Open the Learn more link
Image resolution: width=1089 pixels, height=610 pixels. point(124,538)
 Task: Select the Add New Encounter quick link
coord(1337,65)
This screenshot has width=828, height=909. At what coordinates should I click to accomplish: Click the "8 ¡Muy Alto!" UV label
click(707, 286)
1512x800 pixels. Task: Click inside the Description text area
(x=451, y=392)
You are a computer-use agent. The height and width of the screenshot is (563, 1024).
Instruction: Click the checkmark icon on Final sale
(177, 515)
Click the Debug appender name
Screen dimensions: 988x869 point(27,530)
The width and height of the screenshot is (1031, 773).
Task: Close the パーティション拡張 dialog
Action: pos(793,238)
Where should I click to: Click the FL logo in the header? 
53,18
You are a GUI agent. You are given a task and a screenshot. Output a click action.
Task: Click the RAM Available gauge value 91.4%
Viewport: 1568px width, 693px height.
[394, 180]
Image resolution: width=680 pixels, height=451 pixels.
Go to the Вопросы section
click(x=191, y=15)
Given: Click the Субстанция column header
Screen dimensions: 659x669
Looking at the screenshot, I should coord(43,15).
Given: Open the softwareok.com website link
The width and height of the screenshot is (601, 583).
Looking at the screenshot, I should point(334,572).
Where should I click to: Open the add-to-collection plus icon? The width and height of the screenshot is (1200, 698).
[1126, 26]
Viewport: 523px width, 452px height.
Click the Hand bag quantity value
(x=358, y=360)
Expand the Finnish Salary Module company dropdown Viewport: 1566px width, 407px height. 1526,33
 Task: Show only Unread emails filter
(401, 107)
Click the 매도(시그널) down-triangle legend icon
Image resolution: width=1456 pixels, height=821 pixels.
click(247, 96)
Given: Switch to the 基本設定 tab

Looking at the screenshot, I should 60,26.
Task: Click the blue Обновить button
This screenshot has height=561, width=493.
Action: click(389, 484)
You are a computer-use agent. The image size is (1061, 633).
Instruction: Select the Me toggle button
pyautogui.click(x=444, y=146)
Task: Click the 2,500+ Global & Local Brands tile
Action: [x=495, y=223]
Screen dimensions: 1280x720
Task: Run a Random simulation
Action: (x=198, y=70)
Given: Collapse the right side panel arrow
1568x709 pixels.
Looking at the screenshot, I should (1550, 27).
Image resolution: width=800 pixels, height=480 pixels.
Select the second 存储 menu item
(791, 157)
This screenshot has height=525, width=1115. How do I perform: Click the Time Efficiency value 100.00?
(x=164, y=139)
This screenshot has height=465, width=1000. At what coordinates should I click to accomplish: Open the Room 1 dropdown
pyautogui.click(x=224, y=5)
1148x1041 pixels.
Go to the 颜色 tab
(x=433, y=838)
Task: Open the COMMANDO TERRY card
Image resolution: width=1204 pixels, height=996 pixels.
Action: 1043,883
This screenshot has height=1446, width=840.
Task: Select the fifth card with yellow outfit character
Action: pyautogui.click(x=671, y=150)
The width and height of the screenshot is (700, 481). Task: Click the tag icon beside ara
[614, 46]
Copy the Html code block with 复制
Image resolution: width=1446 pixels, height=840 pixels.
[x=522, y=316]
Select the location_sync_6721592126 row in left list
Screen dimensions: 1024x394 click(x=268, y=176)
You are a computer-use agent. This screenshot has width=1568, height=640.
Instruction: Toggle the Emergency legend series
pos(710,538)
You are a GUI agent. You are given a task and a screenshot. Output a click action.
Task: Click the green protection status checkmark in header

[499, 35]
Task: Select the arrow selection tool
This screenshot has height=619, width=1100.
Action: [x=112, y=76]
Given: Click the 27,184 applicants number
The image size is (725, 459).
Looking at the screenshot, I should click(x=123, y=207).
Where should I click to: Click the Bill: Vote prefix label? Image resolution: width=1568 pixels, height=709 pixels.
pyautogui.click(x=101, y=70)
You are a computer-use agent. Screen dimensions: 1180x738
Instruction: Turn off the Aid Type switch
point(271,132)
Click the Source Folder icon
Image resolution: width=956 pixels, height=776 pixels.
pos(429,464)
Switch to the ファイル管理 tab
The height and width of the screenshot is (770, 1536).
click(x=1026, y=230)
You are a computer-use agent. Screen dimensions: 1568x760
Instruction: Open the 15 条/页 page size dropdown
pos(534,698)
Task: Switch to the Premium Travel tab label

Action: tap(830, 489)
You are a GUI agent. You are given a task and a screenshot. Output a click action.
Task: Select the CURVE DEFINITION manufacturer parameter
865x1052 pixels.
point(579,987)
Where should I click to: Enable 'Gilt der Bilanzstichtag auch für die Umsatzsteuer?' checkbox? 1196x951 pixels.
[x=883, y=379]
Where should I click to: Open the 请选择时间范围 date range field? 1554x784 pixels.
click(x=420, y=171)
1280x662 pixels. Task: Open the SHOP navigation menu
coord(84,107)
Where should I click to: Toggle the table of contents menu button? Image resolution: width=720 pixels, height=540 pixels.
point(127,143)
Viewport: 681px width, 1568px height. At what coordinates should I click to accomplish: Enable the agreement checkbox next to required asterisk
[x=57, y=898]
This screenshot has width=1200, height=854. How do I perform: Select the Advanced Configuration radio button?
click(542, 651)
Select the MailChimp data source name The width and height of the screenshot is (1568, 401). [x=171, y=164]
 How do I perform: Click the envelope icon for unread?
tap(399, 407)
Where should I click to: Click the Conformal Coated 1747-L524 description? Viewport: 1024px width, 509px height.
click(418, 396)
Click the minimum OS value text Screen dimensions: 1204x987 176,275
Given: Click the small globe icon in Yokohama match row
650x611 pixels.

**Aim of the task:** Write out the entries above word for word.

**Result:**
Open the Learn more link
Image resolution: width=1089 pixels, height=610 pixels. point(124,538)
 Task: Select the Add New Encounter quick link
coord(1337,65)
This screenshot has width=828, height=909. At what coordinates should I click to accomplish: Click the "8 ¡Muy Alto!" UV label
click(707, 286)
1512x800 pixels. Task: Click inside the Description text area
(x=451, y=392)
You are a computer-use agent. The height and width of the screenshot is (563, 1024).
Instruction: Click the checkmark icon on Final sale
(177, 515)
Click the Debug appender name
Screen dimensions: 988x869 point(27,530)
The width and height of the screenshot is (1031, 773).
Task: Close the パーティション拡張 dialog
Action: pos(793,238)
Where should I click to: Click the FL logo in the header? 
53,18
You are a GUI agent. You are given a task and a screenshot. Output a click action.
Task: Click the RAM Available gauge value 91.4%
Viewport: 1568px width, 693px height.
[394, 180]
Image resolution: width=680 pixels, height=451 pixels.
Go to the Вопросы section
click(x=191, y=15)
Given: Click the Субстанция column header
Screen dimensions: 659x669
Looking at the screenshot, I should coord(43,15).
Given: Open the softwareok.com website link
The width and height of the screenshot is (601, 583).
Looking at the screenshot, I should point(334,572).
Where should I click to: Open the add-to-collection plus icon? The width and height of the screenshot is (1200, 698).
[1126, 26]
Viewport: 523px width, 452px height.
Click the Hand bag quantity value
(x=358, y=360)
Expand the Finnish Salary Module company dropdown Viewport: 1566px width, 407px height. 1526,33
 Task: Show only Unread emails filter
(401, 107)
Click the 매도(시그널) down-triangle legend icon
Image resolution: width=1456 pixels, height=821 pixels.
click(247, 96)
Given: Switch to the 基本設定 tab

Looking at the screenshot, I should 60,26.
Task: Click the blue Обновить button
This screenshot has height=561, width=493.
Action: click(389, 484)
You are a computer-use agent. The image size is (1061, 633).
Instruction: Select the Me toggle button
pyautogui.click(x=444, y=146)
Task: Click the 2,500+ Global & Local Brands tile
Action: [x=495, y=223]
Screen dimensions: 1280x720
Task: Run a Random simulation
Action: (x=198, y=70)
Given: Collapse the right side panel arrow
1568x709 pixels.
Looking at the screenshot, I should (1550, 27).
Image resolution: width=800 pixels, height=480 pixels.
Select the second 存储 menu item
(791, 157)
This screenshot has height=525, width=1115. How do I perform: Click the Time Efficiency value 100.00?
(x=164, y=139)
This screenshot has height=465, width=1000. At what coordinates should I click to accomplish: Open the Room 1 dropdown
pyautogui.click(x=224, y=5)
1148x1041 pixels.
Go to the 颜色 tab
(x=433, y=838)
Task: Open the COMMANDO TERRY card
Image resolution: width=1204 pixels, height=996 pixels.
Action: 1043,883
This screenshot has height=1446, width=840.
Task: Select the fifth card with yellow outfit character
Action: pyautogui.click(x=671, y=150)
The width and height of the screenshot is (700, 481). Task: Click the tag icon beside ara
[614, 46]
Copy the Html code block with 复制
Image resolution: width=1446 pixels, height=840 pixels.
[x=522, y=316]
Select the location_sync_6721592126 row in left list
Screen dimensions: 1024x394 click(x=268, y=176)
You are a computer-use agent. This screenshot has width=1568, height=640.
Instruction: Toggle the Emergency legend series
pos(710,538)
You are a GUI agent. You are given a task and a screenshot. Output a click action.
Task: Click the green protection status checkmark in header

[499, 35]
Task: Select the arrow selection tool
This screenshot has height=619, width=1100.
Action: [x=112, y=76]
Given: Click the 27,184 applicants number
The image size is (725, 459).
Looking at the screenshot, I should click(x=123, y=207).
Where should I click to: Click the Bill: Vote prefix label? Image resolution: width=1568 pixels, height=709 pixels.
pyautogui.click(x=101, y=70)
You are a computer-use agent. Screen dimensions: 1180x738
Instruction: Turn off the Aid Type switch
point(271,132)
Click the Source Folder icon
Image resolution: width=956 pixels, height=776 pixels.
pos(429,464)
Switch to the ファイル管理 tab
The height and width of the screenshot is (770, 1536).
click(x=1026, y=230)
You are a computer-use agent. Screen dimensions: 1568x760
Instruction: Open the 15 条/页 page size dropdown
pos(534,698)
Task: Switch to the Premium Travel tab label

Action: tap(830, 489)
You are a GUI agent. You are given a task and a screenshot. Output a click action.
Task: Select the CURVE DEFINITION manufacturer parameter
865x1052 pixels.
point(579,987)
Where should I click to: Enable 'Gilt der Bilanzstichtag auch für die Umsatzsteuer?' checkbox? 1196x951 pixels.
[x=883, y=379]
Where should I click to: Open the 请选择时间范围 date range field? 1554x784 pixels.
click(x=420, y=171)
1280x662 pixels. Task: Open the SHOP navigation menu
coord(84,107)
Where should I click to: Toggle the table of contents menu button? Image resolution: width=720 pixels, height=540 pixels.
point(127,143)
Viewport: 681px width, 1568px height. At what coordinates should I click to accomplish: Enable the agreement checkbox next to required asterisk
[x=57, y=898]
This screenshot has width=1200, height=854. How do I perform: Select the Advanced Configuration radio button?
click(542, 651)
Select the MailChimp data source name The width and height of the screenshot is (1568, 401). [x=171, y=164]
 How do I perform: Click the envelope icon for unread?
tap(399, 407)
Where should I click to: Click the Conformal Coated 1747-L524 description? Viewport: 1024px width, 509px height.
click(418, 396)
Click the minimum OS value text Screen dimensions: 1204x987 176,275
Given: Click the small globe icon in Yokohama match row
650x611 pixels.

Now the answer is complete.